À propos de la conférence
Decolonial education, according to Walter Mignolo, is an expression of the changing geopolitics of knowledge where our modern epistemological framework for understanding the world is no longer interpreted as universal and instead becomes unbound by geo-historical contexts. In late 2019, along with a number of Tibetan studies scholars, I taught “Unlearning Tibet”, an innovative public humanities seminar hosted by High Peaks Pure Earth, where members of the global Tibetan and Himalayan diaspora participated in an introductory Tibetan history designed for heritage learners. Beginning with an introduction to how Tibetan intellectuals have approached the issue of representation from the 1980s onwards, I will outline the conception and approach of the seminar and share some preliminary thoughts on decolonial pedagogy and praxis in the context of Tibetan studies.
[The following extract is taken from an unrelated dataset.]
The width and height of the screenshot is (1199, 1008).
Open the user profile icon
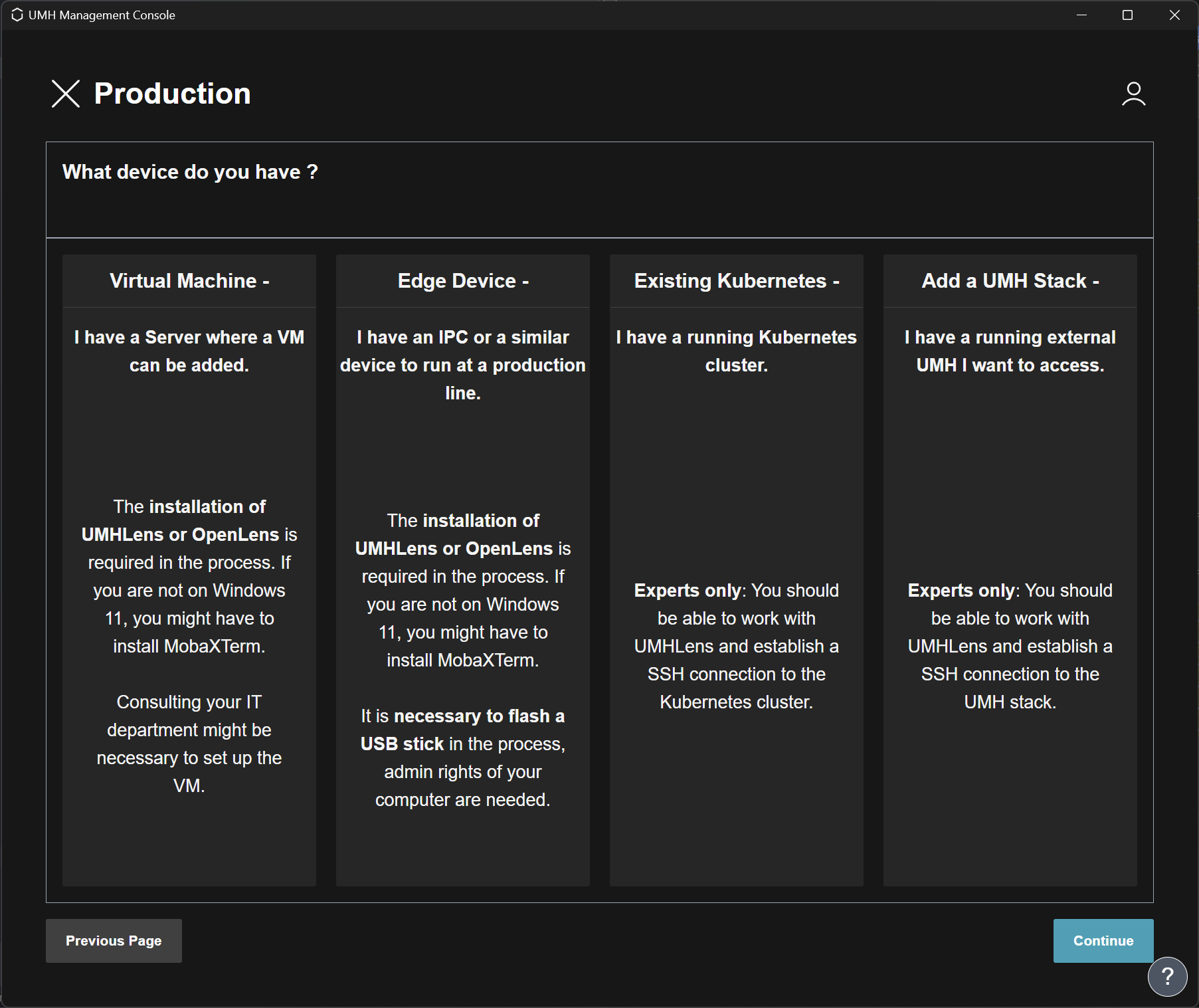tap(1133, 94)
ID : 895 0195 7806 // Password : 776245
À propos du conférencier
Riga Shakya is a Ph.D candidate in late Imperial Chinese and Tibetan history at the Department of East Asian Languages and Cultures (EALAC) at Columbia University. He is broadly interested in comparative imperialism, literary aesthetics, borderlands and translation studies. His dissertation examines the role of Tibetan lay elites and kavya literature in Qing imperial expansion into Inner Asia in the 18th century. Other projects include a longue durée history of the Ganden Podrang’s (1642-1959) management of environmental disaster and a study of Tibetan language standardization and print culture at PRC minority publishing houses (minzu chubanshe) between 1953 and 1966. He co-edited the Song of the Bee, a newly discovered manuscript autobiography of the Tibetan minister Zurkhang Sichö Tseten (1766–1820), published in Lhasa in 2019; and currently serves as founding editor of Waxing Moon: Journal for Tibetan and Himalayan Studies supported by the Centre for Digital Research and Scholarship, Columbia Libraries.